» **DATA RECORDS**:
--
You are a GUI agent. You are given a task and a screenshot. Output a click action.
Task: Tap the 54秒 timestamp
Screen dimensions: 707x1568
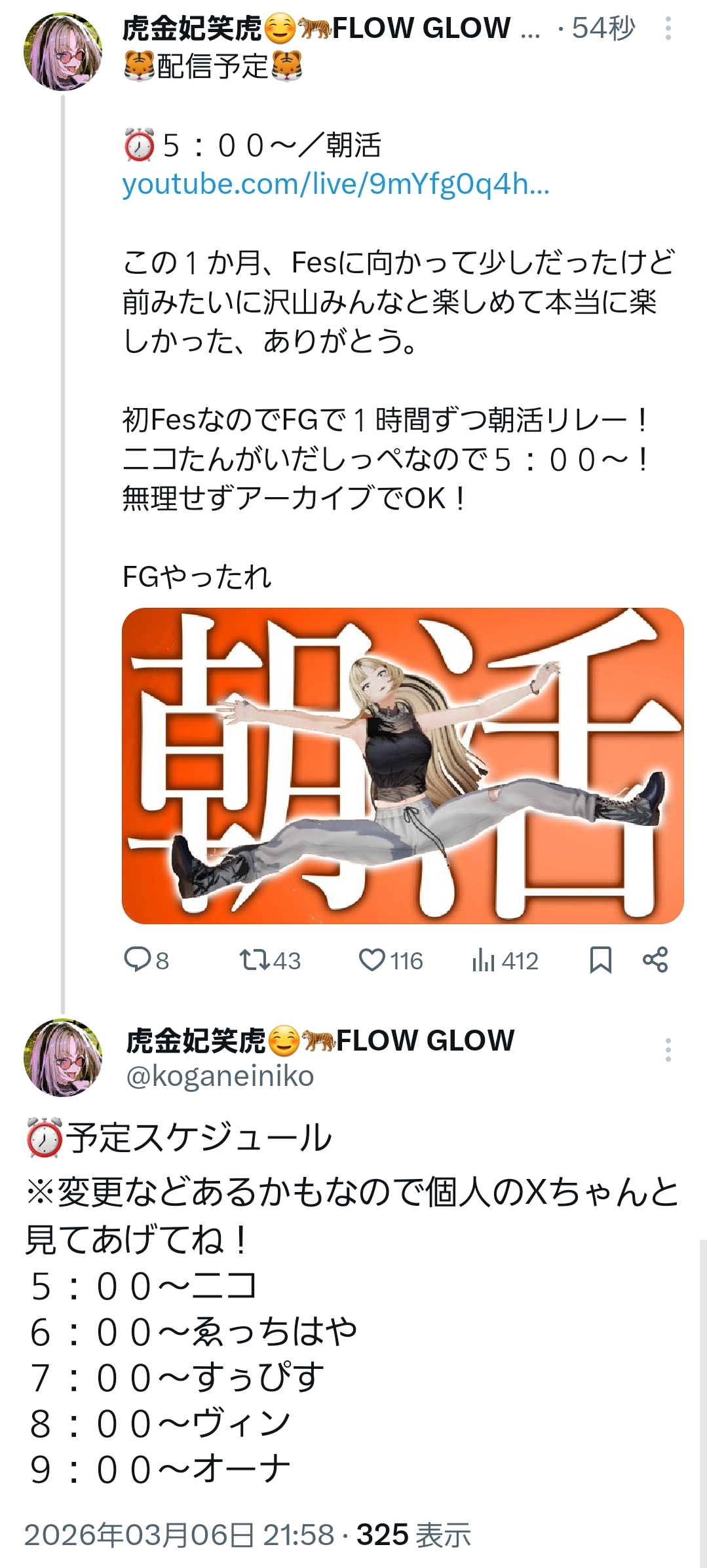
--
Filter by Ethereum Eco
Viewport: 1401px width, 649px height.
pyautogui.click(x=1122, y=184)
--
» **WORK TASK**: Would you output, from the records above, exactly the run of lines that starts at the line containing "Task: Tap the 54秒 timestamp" and ends at the line containing "Screen dimensions: 707x1568", and only that run?

» **SOLUTION**:
Task: Tap the 54秒 timestamp
Screen dimensions: 707x1568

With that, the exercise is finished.